佐川美術館には度々足を運ぶものの、予約が必要な為先延ばしになっていた、樂吉左衛門館の茶室見学。
私の拙い言葉では表現できないような、生きている茶室でした。五感を研ぎ澄まし様々を感じる事でとても不思議な感覚に浸れる茶室。まるで茶室から接化を受けているかのようで……。案内してくださった美術館の方も、「ここへ来ますとスッとしますでしょう。何かが落ちるような……」と。
そこで思い出したのが、先日開催した私的な勉強会で読みました本、『いのちのシャワー』(くだかけ社/松田高志著)の一文。
和田重正先生の『山にいて若者と共に――人生科』の中に、「人間というものは外側はそういうふう(自己中心的)にできているから、しょうがないけれど、その外側がだんだん稀薄になっていくのが、人間的成長ということで、人間の成長はそういう所に表れて来る」とありますが、ここで外側とか、それがだんだん稀薄になっていくのが成長であるという言い方は、大変印象的です。
外側を稀薄にしてゆく為に、私達は社会で様々な経験を積んだりするのでしょうが、私の場合は特に外側が強固で厚い為、茶や禅やヨガや…などと、稀薄にする為にせっせと色々なものに手を出しているのでしょう。
更に、この日茶室を訪れたように、芸術や文化に触れる事は、それがそのまま外側を稀薄にしていってくれるような気がして、美術館の方の「何かが落ちるような…」が妙に納得できたのでした。
また、私の友人が、「でも、その稀薄にしてゆく過程も楽しいもんやん」と。確かに茶も禅もヨガも厳しさがありながらも、楽しいです。苦行ではありません。
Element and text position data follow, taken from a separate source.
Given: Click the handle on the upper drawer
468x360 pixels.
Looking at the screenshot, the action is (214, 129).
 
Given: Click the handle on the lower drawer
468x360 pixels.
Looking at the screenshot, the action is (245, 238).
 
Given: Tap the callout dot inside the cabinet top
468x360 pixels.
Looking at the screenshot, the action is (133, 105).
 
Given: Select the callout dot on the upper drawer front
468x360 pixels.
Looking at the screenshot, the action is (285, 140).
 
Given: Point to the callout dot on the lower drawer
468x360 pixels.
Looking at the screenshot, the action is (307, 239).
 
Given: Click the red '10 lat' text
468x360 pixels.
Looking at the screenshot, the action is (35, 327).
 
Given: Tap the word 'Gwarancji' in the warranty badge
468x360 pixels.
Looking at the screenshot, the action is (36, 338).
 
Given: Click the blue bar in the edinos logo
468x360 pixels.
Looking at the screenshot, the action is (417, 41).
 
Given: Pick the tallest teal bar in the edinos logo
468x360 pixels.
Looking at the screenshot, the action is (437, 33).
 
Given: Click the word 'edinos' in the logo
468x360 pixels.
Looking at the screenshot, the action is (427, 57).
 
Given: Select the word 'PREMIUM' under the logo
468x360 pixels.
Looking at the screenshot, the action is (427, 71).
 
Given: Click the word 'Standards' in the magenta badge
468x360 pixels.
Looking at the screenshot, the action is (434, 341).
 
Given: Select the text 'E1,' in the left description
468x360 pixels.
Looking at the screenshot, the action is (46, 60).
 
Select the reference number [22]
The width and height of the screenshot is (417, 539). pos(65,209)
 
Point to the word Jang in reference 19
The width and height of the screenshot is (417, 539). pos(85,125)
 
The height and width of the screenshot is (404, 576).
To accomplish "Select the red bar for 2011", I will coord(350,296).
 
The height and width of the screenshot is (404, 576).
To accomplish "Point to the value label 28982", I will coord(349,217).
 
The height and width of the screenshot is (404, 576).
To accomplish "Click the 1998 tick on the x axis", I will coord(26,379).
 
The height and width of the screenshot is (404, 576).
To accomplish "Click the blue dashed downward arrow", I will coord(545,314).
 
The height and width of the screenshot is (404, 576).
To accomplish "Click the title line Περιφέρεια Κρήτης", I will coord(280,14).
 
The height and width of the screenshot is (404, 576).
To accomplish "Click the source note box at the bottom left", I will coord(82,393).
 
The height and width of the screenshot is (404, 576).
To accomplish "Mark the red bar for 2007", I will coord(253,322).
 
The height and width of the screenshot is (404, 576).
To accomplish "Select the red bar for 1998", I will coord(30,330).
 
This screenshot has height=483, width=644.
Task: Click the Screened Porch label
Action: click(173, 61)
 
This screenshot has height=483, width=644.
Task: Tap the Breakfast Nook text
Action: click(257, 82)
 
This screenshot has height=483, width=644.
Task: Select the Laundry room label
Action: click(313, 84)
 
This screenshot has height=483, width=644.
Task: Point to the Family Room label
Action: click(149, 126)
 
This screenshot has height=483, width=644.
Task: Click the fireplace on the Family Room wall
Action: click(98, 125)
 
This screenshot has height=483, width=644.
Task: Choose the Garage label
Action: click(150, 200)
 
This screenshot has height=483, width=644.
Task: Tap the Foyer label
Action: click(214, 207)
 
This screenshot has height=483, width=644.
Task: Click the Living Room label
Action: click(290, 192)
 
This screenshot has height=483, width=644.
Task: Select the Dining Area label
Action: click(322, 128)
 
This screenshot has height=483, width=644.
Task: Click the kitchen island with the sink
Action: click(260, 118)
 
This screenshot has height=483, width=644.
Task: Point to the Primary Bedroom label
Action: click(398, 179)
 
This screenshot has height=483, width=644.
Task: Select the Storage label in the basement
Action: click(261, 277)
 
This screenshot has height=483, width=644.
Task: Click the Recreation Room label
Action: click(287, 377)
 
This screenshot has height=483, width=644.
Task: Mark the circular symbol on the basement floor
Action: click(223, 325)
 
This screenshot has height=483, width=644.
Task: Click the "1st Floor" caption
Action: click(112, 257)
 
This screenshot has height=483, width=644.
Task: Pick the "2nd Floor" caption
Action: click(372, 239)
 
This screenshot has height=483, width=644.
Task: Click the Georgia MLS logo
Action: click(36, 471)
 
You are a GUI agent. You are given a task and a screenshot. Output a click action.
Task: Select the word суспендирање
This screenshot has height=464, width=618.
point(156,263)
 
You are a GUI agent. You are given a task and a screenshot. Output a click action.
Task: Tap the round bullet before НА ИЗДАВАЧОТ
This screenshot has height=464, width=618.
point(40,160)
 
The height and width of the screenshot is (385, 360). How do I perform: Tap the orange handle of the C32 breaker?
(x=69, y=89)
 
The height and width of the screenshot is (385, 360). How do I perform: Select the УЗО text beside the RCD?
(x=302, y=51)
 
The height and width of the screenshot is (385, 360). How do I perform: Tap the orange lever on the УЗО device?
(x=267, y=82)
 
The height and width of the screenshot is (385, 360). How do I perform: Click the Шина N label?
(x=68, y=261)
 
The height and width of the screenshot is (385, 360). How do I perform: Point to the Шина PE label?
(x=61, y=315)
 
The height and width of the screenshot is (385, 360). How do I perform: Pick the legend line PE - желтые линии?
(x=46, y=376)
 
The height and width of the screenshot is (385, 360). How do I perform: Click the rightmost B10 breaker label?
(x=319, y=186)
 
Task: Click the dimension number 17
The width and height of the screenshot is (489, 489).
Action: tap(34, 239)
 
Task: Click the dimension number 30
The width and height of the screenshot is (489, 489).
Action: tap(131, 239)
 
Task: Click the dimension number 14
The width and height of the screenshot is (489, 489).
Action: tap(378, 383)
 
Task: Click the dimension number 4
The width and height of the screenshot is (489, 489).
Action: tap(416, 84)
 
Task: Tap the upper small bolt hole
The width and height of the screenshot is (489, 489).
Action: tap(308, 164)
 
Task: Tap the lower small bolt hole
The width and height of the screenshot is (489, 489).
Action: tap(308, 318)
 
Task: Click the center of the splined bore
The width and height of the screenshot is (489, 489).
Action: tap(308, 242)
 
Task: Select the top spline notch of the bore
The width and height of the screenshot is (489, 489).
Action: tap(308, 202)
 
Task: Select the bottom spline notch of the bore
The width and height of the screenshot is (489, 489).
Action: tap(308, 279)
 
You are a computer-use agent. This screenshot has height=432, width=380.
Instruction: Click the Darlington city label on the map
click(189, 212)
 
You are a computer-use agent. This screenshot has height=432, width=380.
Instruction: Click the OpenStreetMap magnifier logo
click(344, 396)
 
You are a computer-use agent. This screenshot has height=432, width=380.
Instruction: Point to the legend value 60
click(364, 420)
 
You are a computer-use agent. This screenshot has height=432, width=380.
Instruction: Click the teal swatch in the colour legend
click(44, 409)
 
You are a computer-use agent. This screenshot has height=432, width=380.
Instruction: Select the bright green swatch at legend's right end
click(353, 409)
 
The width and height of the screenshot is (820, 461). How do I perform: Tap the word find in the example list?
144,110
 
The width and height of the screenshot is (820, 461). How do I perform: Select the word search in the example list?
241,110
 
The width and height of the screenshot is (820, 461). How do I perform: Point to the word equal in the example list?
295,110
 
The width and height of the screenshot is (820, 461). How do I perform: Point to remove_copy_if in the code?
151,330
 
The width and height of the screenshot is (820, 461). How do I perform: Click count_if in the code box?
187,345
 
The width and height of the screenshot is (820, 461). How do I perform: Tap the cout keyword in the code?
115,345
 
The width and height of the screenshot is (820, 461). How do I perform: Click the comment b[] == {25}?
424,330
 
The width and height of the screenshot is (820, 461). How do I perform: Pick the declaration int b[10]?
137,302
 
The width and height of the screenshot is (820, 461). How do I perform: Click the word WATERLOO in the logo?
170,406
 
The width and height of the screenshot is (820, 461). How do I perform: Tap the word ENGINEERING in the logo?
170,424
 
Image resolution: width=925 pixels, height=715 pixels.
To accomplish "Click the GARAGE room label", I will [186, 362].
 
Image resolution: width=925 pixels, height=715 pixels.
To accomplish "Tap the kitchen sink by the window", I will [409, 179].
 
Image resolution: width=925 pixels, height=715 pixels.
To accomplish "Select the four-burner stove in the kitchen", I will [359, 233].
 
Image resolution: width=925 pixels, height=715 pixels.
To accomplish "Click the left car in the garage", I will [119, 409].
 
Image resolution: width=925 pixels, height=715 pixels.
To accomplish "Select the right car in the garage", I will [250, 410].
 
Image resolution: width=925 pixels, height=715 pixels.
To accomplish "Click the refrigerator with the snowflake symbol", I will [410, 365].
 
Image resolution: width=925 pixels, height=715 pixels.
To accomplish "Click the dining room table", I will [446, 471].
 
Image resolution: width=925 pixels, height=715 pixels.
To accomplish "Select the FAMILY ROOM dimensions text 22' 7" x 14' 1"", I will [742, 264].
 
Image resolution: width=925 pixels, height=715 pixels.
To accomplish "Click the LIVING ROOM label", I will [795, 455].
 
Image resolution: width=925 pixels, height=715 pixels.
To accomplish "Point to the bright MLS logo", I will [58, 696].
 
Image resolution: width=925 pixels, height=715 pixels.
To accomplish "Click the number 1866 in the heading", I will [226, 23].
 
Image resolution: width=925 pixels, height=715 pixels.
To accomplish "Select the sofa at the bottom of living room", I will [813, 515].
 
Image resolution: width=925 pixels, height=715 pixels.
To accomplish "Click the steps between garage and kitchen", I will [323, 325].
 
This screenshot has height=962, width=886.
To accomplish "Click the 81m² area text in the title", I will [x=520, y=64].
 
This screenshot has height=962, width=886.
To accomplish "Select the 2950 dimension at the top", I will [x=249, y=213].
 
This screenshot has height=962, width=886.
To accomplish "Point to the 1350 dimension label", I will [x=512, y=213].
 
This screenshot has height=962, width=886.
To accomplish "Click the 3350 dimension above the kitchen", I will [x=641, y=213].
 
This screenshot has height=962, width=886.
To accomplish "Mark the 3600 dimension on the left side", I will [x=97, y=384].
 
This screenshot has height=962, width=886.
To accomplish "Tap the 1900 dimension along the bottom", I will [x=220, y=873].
まだ短い人生ですが、大変辛かった経験も、今となっては糧となっています。
色々を考えると、やはり人生とは、和田重正先生が仰ったように「いのちの世界では、楽しみの中にも、苦しみの中にも、悦びがある」これにつきるのだなと思う今日この頃です。大学生の頃にこの言葉を知りましたが、まだわかったようなわからなかったようなあの頃の自分を思い出しました。